Records from a dataset
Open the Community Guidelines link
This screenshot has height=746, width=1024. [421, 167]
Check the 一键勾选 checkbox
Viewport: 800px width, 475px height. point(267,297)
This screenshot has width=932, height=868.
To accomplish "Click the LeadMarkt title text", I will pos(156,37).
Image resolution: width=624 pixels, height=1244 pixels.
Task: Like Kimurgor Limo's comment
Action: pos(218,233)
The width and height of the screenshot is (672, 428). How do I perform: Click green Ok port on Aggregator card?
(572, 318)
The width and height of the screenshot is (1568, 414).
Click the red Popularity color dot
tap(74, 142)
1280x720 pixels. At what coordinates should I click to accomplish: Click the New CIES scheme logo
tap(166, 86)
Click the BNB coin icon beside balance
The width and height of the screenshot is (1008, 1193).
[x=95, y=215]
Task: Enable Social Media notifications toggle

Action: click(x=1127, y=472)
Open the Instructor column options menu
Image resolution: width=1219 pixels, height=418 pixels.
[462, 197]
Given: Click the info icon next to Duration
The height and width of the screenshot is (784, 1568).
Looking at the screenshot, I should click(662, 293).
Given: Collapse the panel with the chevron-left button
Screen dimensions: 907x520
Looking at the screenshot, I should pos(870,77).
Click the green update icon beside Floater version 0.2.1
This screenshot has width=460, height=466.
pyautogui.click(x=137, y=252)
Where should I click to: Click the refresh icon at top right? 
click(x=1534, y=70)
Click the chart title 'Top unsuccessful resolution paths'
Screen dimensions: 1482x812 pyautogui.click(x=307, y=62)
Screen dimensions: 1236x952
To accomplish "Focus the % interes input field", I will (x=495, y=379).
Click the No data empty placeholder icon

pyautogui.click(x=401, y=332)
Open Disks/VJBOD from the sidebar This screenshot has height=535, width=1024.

Aim of the task:
Recast the entries above as a Markdown table with the columns Row and Line, numbering each non-blank line and leaving out the blank ones.

Written answer:
| Row | Line |
|---|---|
| 1 | Open the Community Guidelines link |
| 2 | This screenshot has height=746, width=1024. [421, 167] |
| 3 | Check the 一键勾选 checkbox |
| 4 | Viewport: 800px width, 475px height. point(267,297) |
| 5 | This screenshot has width=932, height=868. |
| 6 | To accomplish "Click the LeadMarkt title text", I will pos(156,37). |
| 7 | Image resolution: width=624 pixels, height=1244 pixels. |
| 8 | Task: Like Kimurgor Limo's comment |
| 9 | Action: pos(218,233) |
| 10 | The width and height of the screenshot is (672, 428). How do I perform: Click green Ok port on Aggregator card? |
| 11 | (572, 318) |
| 12 | The width and height of the screenshot is (1568, 414). |
| 13 | Click the red Popularity color dot |
| 14 | tap(74, 142) |
| 15 | 1280x720 pixels. At what coordinates should I click to accomplish: Click the New CIES scheme logo |
| 16 | tap(166, 86) |
| 17 | Click the BNB coin icon beside balance |
| 18 | The width and height of the screenshot is (1008, 1193). |
| 19 | [x=95, y=215] |
| 20 | Task: Enable Social Media notifications toggle |
| 21 | Action: click(x=1127, y=472) |
| 22 | Open the Instructor column options menu |
| 23 | Image resolution: width=1219 pixels, height=418 pixels. |
| 24 | [462, 197] |
| 25 | Given: Click the info icon next to Duration |
| 26 | The height and width of the screenshot is (784, 1568). |
| 27 | Looking at the screenshot, I should click(662, 293). |
| 28 | Given: Collapse the panel with the chevron-left button |
| 29 | Screen dimensions: 907x520 |
| 30 | Looking at the screenshot, I should pos(870,77). |
| 31 | Click the green update icon beside Floater version 0.2.1 |
| 32 | This screenshot has width=460, height=466. |
| 33 | pyautogui.click(x=137, y=252) |
| 34 | Where should I click to: Click the refresh icon at top right?  |
| 35 | click(x=1534, y=70) |
| 36 | Click the chart title 'Top unsuccessful resolution paths' |
| 37 | Screen dimensions: 1482x812 pyautogui.click(x=307, y=62) |
| 38 | Screen dimensions: 1236x952 |
| 39 | To accomplish "Focus the % interes input field", I will (x=495, y=379). |
| 40 | Click the No data empty placeholder icon |
| 41 | pyautogui.click(x=401, y=332) |
| 42 | Open Disks/VJBOD from the sidebar This screenshot has height=535, width=1024. |